But even now the Central Asian tragedy was not quite over for the British. Throughout that year the unfolding story had dominated the headlines both in India and at home. Deep anxiety had been felt over the fate of the hostages, particularly the women and children, and news of their release unharmed sent a wave of relief and rejoicing through the nation. Then, just as the celebrations ordered by Lord Ellenborough in India were getting under way, chilling news reached the British Mission in Teheran. It was brought by a young Persian, once employed by Arthur Conolly, who had just returned from Bokhara. Conolly and Stoddart, whose plight had been all but forgotten in the wake of the Kabul catastrophe, were, he reported, both dead. It had happened, he said, back in June, when Britain’s reputation as a power to be feared in Central Asia was at rock bottom. Furious at receiving no reply to his personal letter to Queen Victoria, and no longer worried by any fear of retribution, the Emir of Bokhara had ordered the two Englishmen, then enjoying a brief spell of freedom, to be seized and thrown back into prison. A few days later they had been taken from there, with their hands bound, and led into the great square before the Ark, or citadel, where stood the Emir’s palace. What followed next, the Persian swore, he had learned from the executioner’s own lips.

First, while a silent crowd looked on, the two British officers were made to dig their own graves. Then they were ordered to kneel down and prepare for death. Colonel Stoddart, after loudly denouncing the tyranny of the Emir, was the first to be beheaded. Next the executioner turned to Conolly and informed him that the Emir had offered to spare his life if he would renounce Christianity and embrace Islam. Aware that Stoddart’s forcible conversion had not saved him from imprisonment and death, Conolly, a devout Christian, replied: ‘Colonel Stoddart has been a Mussulman for three years and you have killed him. I will not become one, and I am ready to die.’ He then stretched out his neck for the executioner, and a moment later his head rolled in the dust beside that of his friend.

Data section =>

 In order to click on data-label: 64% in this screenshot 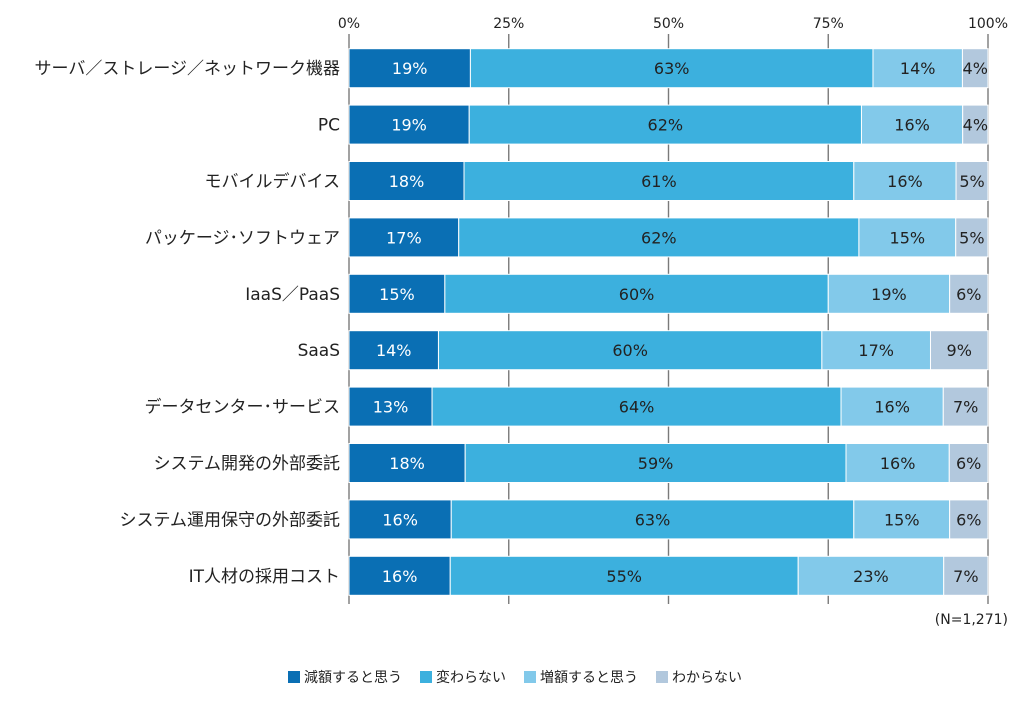, I will do `click(637, 408)`.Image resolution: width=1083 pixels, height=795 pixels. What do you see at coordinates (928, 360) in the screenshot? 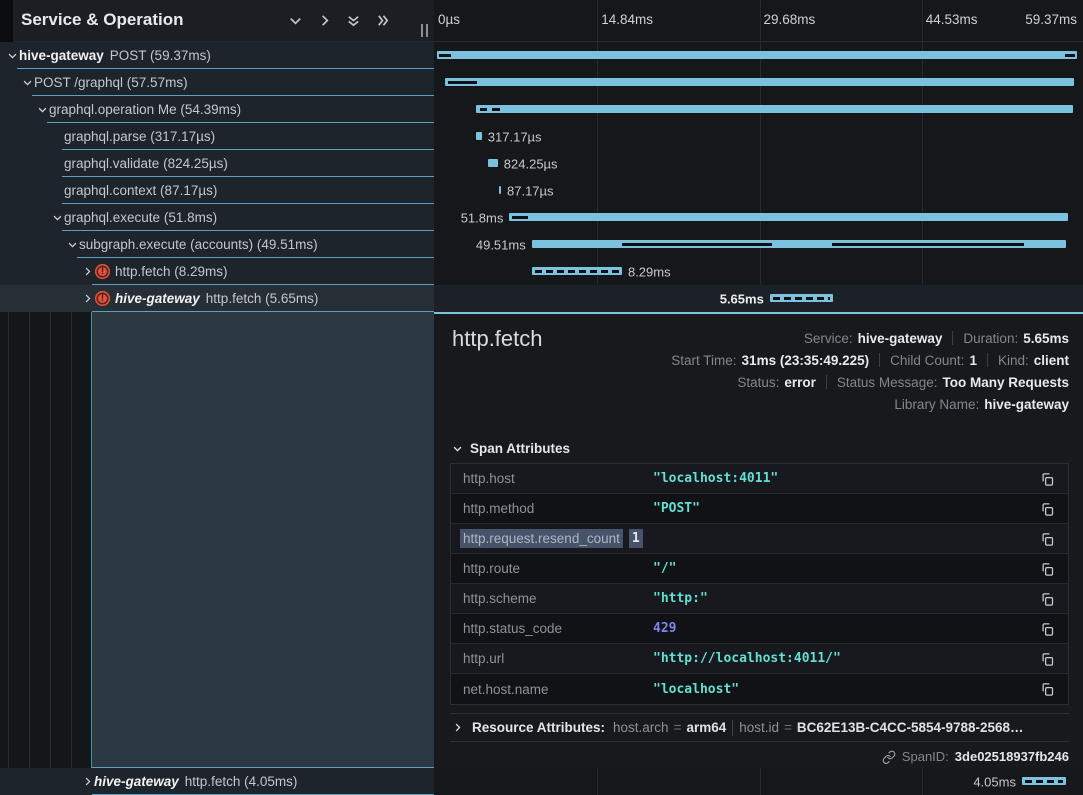
I see `metadata-label: Child Count:` at bounding box center [928, 360].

Job 1 => Write out the Bokhara passage word for word, starting at "First, while a" and ending at "of his friend.".
Job 2 => Summarize the Bokhara passage in two sentences.
The listing is not needed for this work.

Expected output 1 =>
First, while a silent crowd looked on, the two British officers were made to dig their own graves. Then they were ordered to kneel down and prepare for death. Colonel Stoddart, after loudly denouncing the tyranny of the Emir, was the first to be beheaded. Next the executioner turned to Conolly and informed him that the Emir had offered to spare his life if he would renounce Christianity and embrace Islam. Aware that Stoddart’s forcible conversion had not saved him from imprisonment and death, Conolly, a devout Christian, replied: ‘Colonel Stoddart has been a Mussulman for three years and you have killed him. I will not become one, and I am ready to die.’ He then stretched out his neck for the executioner, and a moment later his head rolled in the dust beside that of his friend.

Expected output 2 => A young Persian returning from Bokhara brought the British Mission in Teheran word that Conolly and Stoddart had died in June, after the Emir, furious that his letter to Queen Victoria went unanswered, had them seized, imprisoned, and led bound into the square before the citadel. There the two officers were made to dig their own graves; Stoddart was beheaded first, and Conolly, refusing an offer to spare his life if he embraced Islam, was beheaded next.